[Dataset records]

================

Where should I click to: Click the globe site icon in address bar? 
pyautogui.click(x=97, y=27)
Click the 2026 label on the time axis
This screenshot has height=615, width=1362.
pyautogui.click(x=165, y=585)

================

- Exercise details -
Each record must be restated word for word, including the last line.

- Result of the exercise -
Where should I click to: Click the globe site icon in address bar? 
pyautogui.click(x=97, y=27)
Click the 2026 label on the time axis
This screenshot has height=615, width=1362.
pyautogui.click(x=165, y=585)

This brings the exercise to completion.